Davutoğlu, Türkiye ve İran'ın Suriye konusundaki farklı tutumlarıyla ilgili bir soru üzerine, krizin ilk aylarında Devlet Başkanı Beşşar Esed'i seçimlere gitmesi ve reformlar yapmak konusunda ikna etmeye çalıştıklarına değinerek, Suriye ile ilişkilerde gelinen noktanın Türkiye'nin tercihi olmadığını vurguladı.

"Türkiye'nin Suriye ile ilişkilerinin ancak Şam'daki rejimin kendi halkını acımasızca öldürmeye başlamasından sonra bozulduğunu" belirten Davutoğlu, "Vicdanınıza sorun, Türkiye'nin kötü niyeti olsaydı, Suriye'ye müdahale etmek isteseydi, neden bunu Suriye 2004, 2005, 2006'da tüm dünya tarafından izole edilmişken yapmadı? Neden ABD ya da Batı ile Esed'e karşı işbirliği yapmadık? Türkiye'de hala aynı hükümet var. Değişen biz değiliz, rejimin kendisi" ifadelerini kullandı.

"Suriye'de yabancı savaşçıların varlığına karşı çıkacaksak, hepsine karşı olmalıyız"

Türkiye'nin Suriye'yi çok iyi tanıdığını  belirten Davutoğlu, Esed'e bağlı birliklerin kendi şehirlerini bombalamalarının kabul edilemez olduğuna işaret ederek, "Bir ordu kendi şehrini bombalayabilir mi? Terörle mücadele kisvesi altında şehirlerin bombalanması kabul edilemez" dedi.

Davutoğlu, Türkiye'nin Suriye'den sonra en büyük Nusayri nüfusa sahip ülke olduğunu dile getirerek, bu durumdaki Türkiye'nin mezhepçi bir yaklaşım takınmasının ne mantıklı ne de doğru olduğunu belirtti.
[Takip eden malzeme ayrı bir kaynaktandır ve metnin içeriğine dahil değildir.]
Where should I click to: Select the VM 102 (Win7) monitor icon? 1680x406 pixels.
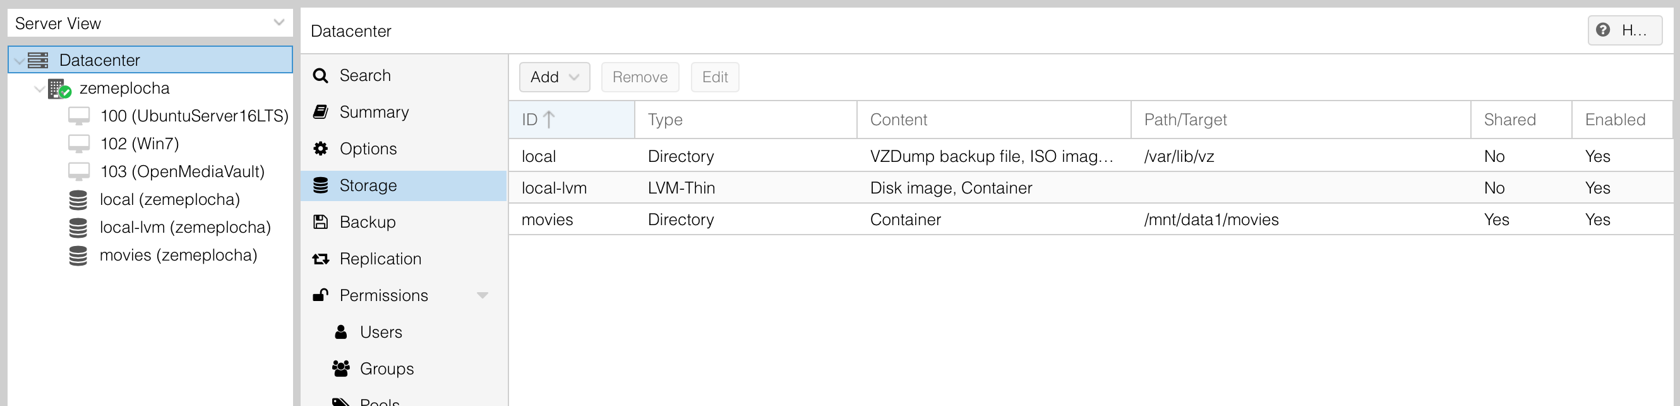point(79,144)
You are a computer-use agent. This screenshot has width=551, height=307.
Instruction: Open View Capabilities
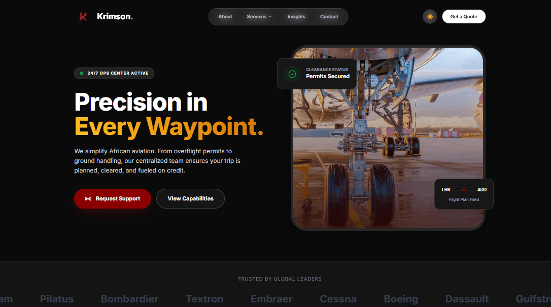coord(190,198)
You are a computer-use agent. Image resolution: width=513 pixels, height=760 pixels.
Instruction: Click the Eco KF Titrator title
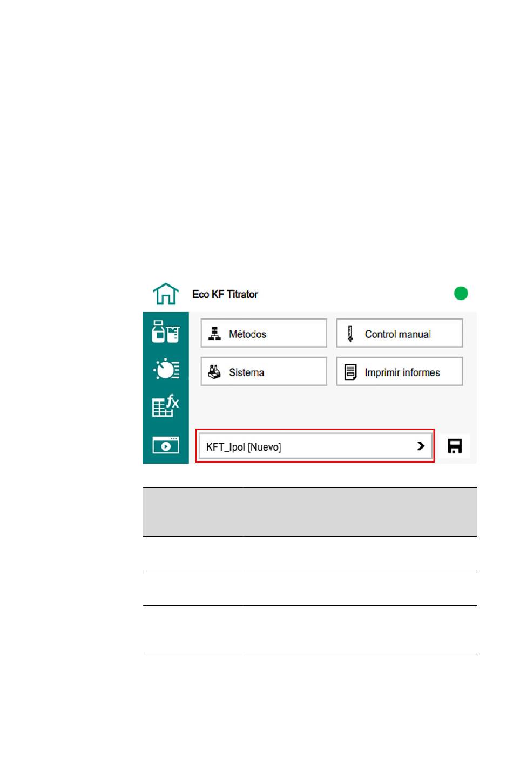tap(225, 294)
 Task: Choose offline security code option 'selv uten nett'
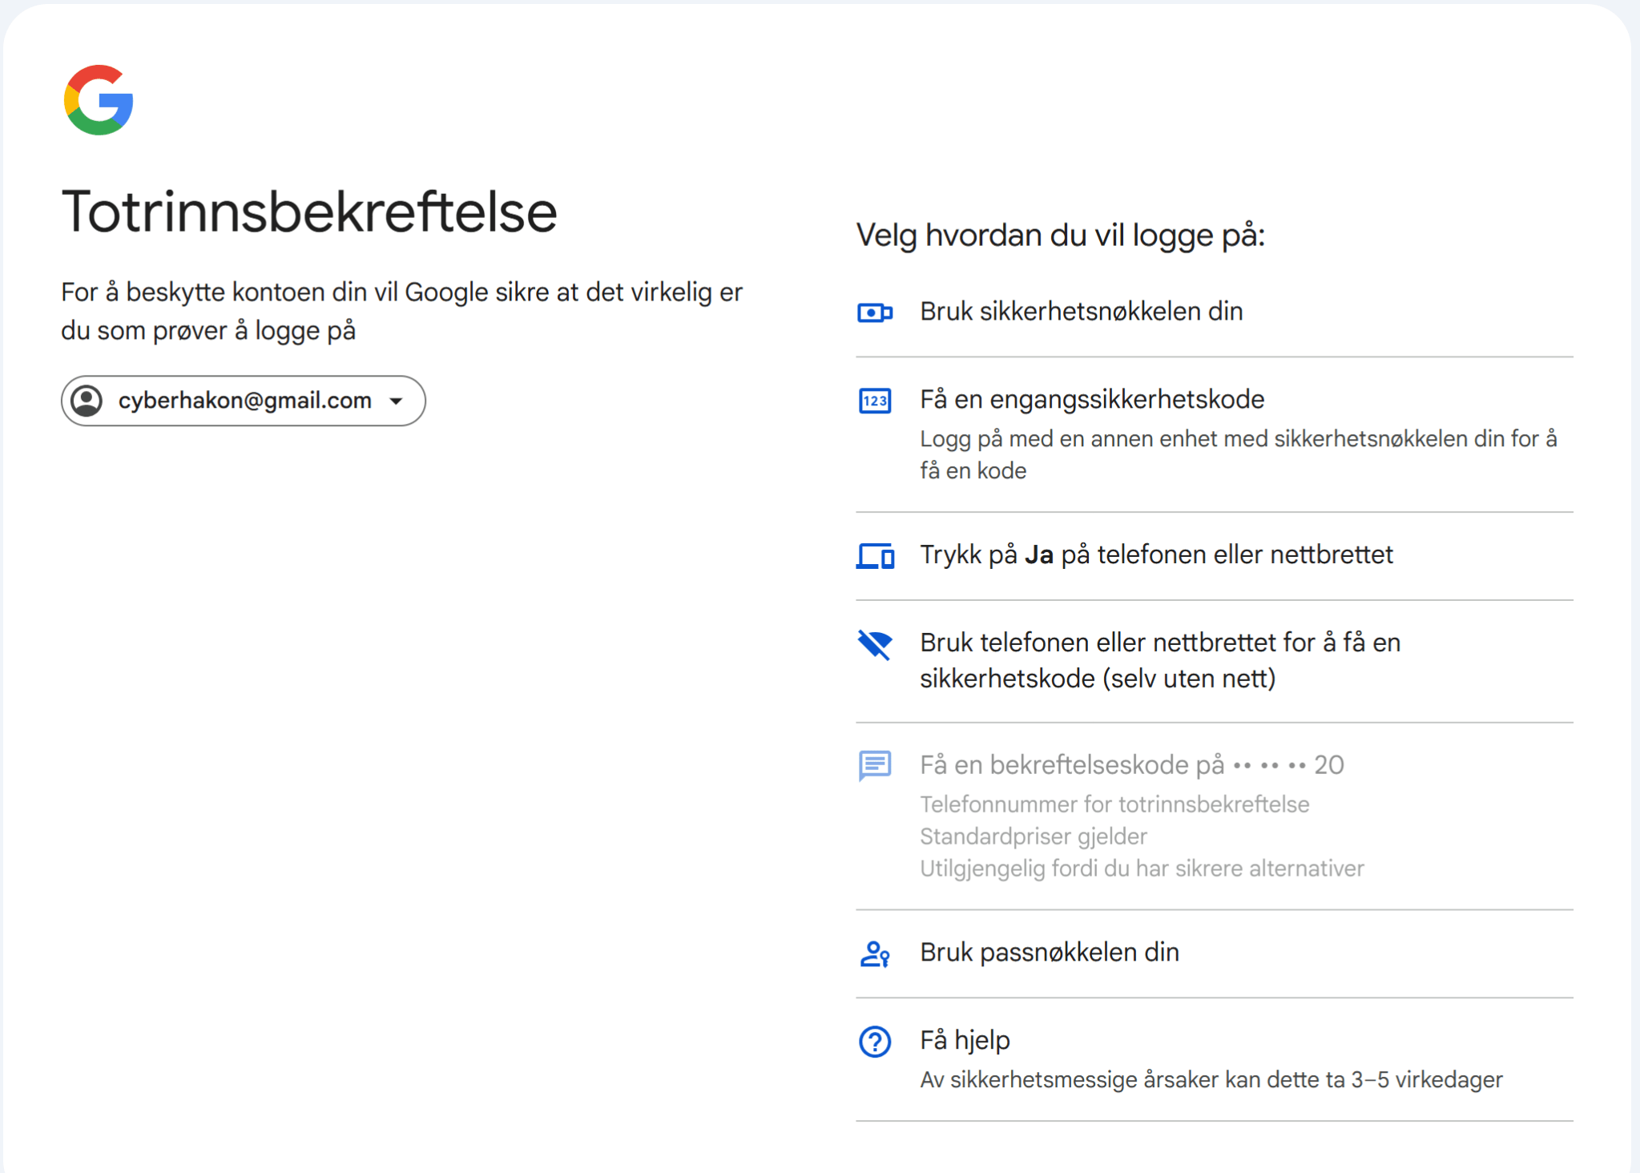1159,660
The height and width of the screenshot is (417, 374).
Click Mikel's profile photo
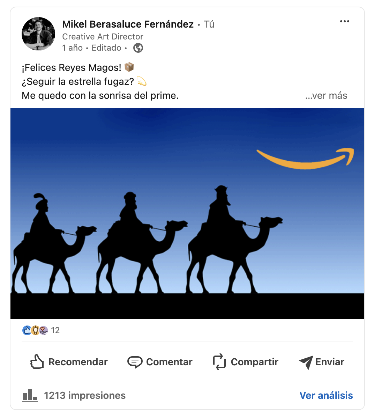(38, 34)
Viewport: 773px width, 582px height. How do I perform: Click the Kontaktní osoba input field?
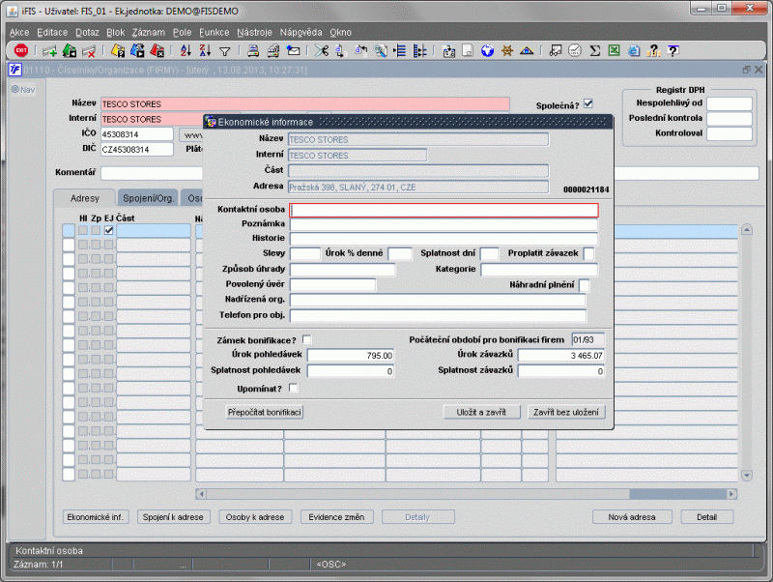(x=444, y=210)
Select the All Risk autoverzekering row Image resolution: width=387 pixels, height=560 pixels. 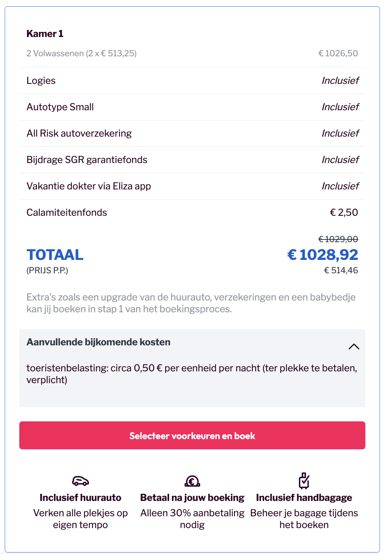(192, 134)
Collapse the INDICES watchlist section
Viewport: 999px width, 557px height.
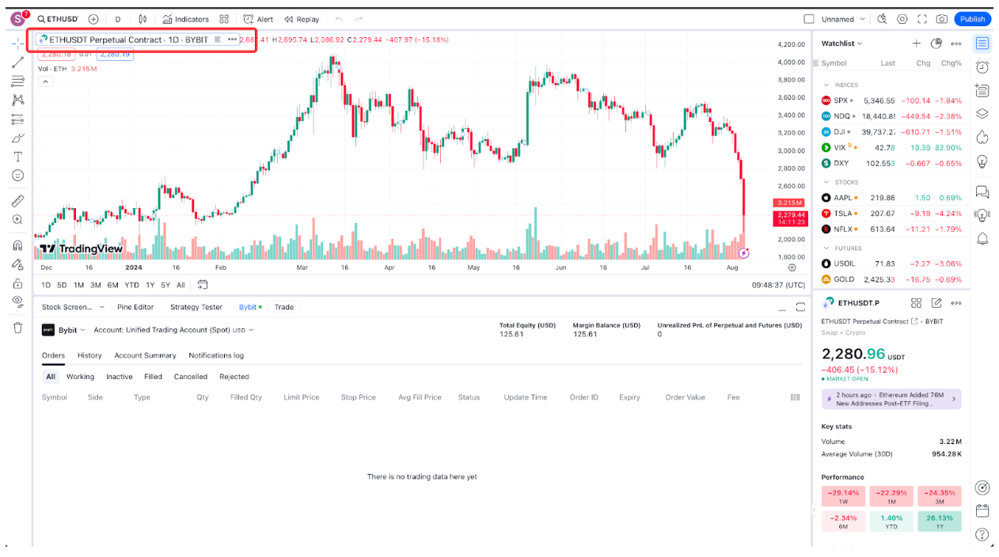[826, 85]
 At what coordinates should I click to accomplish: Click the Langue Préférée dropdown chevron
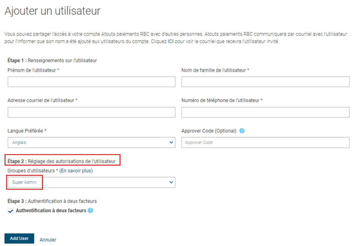pos(171,143)
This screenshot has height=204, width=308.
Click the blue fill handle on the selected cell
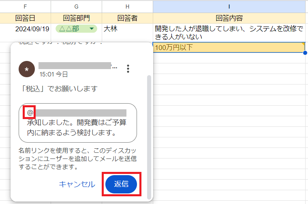click(305, 53)
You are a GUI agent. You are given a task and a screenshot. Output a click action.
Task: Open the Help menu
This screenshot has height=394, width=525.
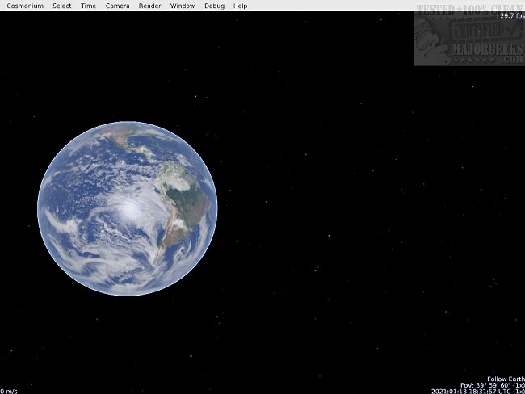[240, 6]
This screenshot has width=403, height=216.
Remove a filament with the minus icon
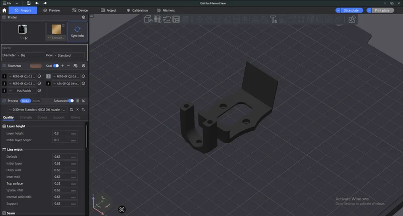pos(69,66)
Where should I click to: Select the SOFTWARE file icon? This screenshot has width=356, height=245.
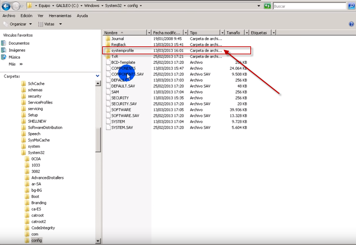108,110
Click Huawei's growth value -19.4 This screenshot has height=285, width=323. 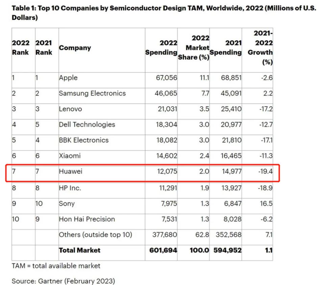pyautogui.click(x=265, y=171)
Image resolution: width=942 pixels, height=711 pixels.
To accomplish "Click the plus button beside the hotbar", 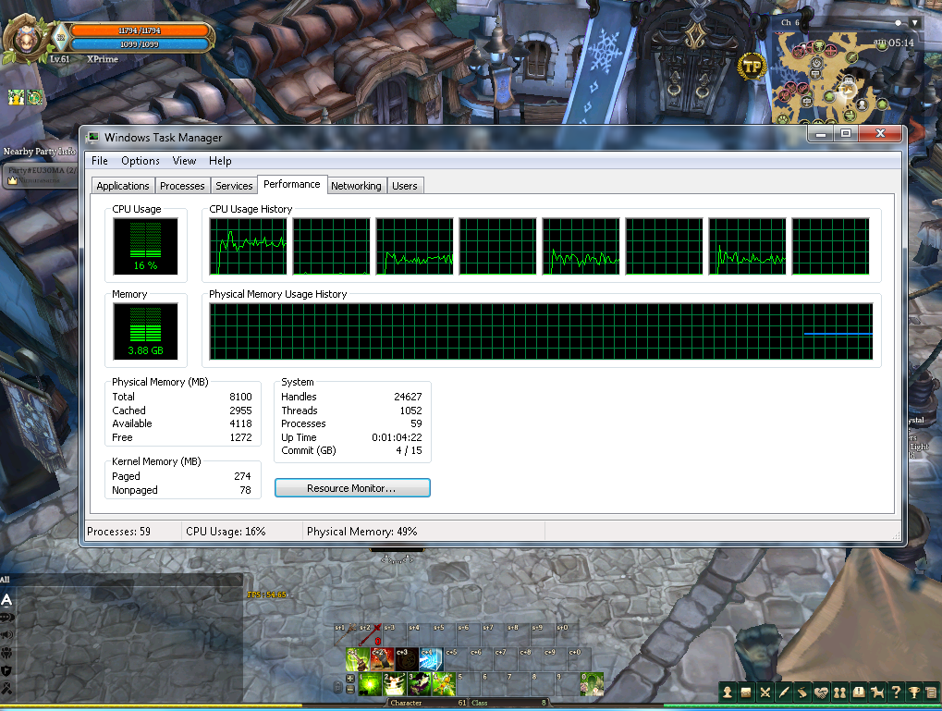I will click(350, 679).
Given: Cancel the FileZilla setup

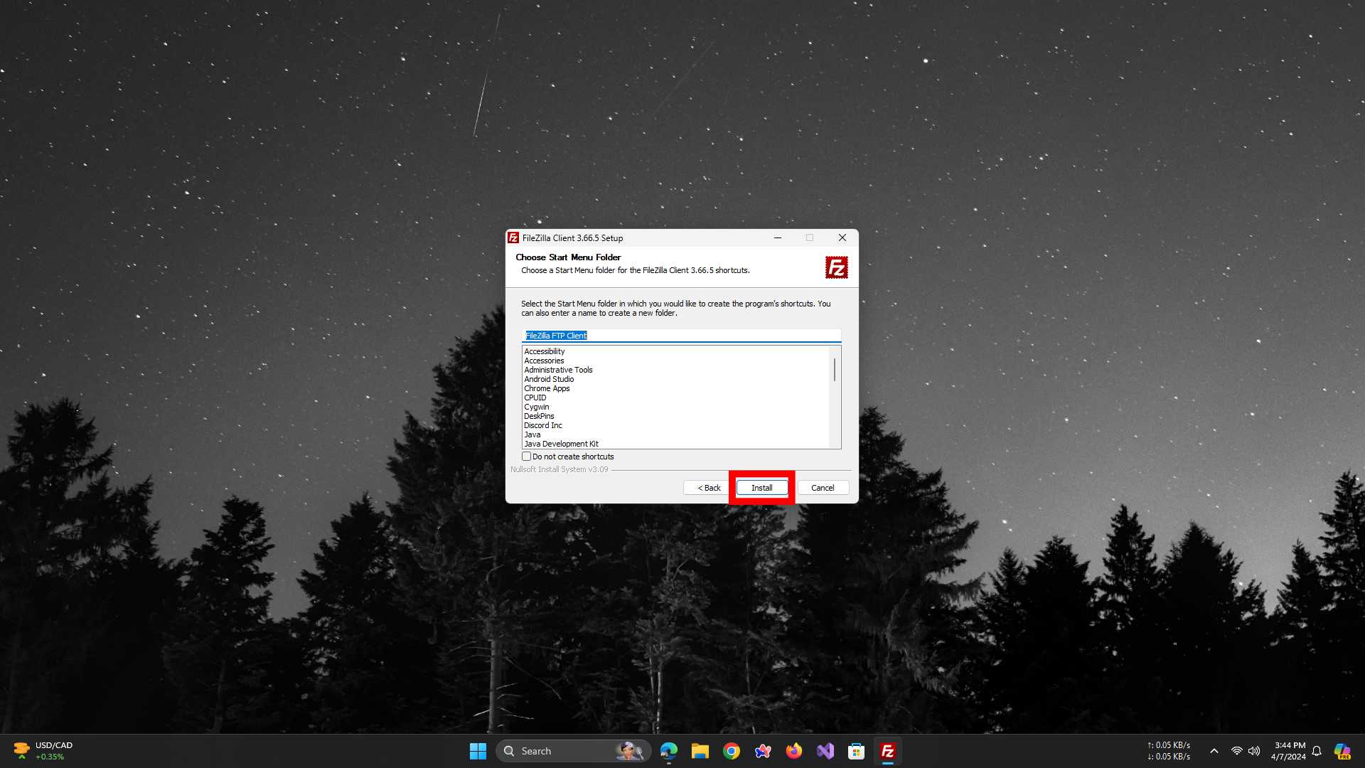Looking at the screenshot, I should 823,488.
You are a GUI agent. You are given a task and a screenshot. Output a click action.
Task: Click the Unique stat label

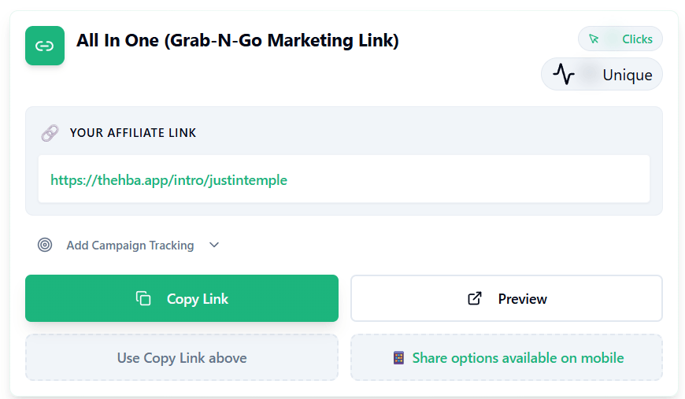tap(627, 76)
Türkiye'nin Suriye'deki radikal gruplara destek verdiği iddialarını da reddeden Davutoğlu, "Biz hiçbir zaman, hiçbir yerde El-Kaide ve bağlı grupları desteklemedik. Zulme, kimden gelirse gelsin karşı dururuz. Bizim için El Kaide de Esad kadar tehlikelidir" dedi.

Davutoğlu ayrıca "Suriye'de yabancı savaşçıların varlığına karşı çıkacaksak, hepsine karşı olmalıyız. İşte o zaman çözüme yardımcı oluruz" diye konuştu.

Bakan Davutoğlu, konferansın ardından Tahran Belediye Başkanı Muhammed Bakır Galibaf'ın EİT Bakanları onuruna verdiği akşam yemeğine katıldı. Program, basına kapalı düzenlendi.